*Dataset content*:
↓

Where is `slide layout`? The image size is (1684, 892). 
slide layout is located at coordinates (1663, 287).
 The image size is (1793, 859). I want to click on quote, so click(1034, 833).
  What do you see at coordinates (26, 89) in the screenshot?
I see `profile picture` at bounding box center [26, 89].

↑

*Given task*: Which lines of the listing contain the string "size"? Report each of them in full.

*Response to this exercise*:
Where is `slide layout`? The image size is (1684, 892). 
 The image size is (1793, 859). I want to click on quote, so click(1034, 833).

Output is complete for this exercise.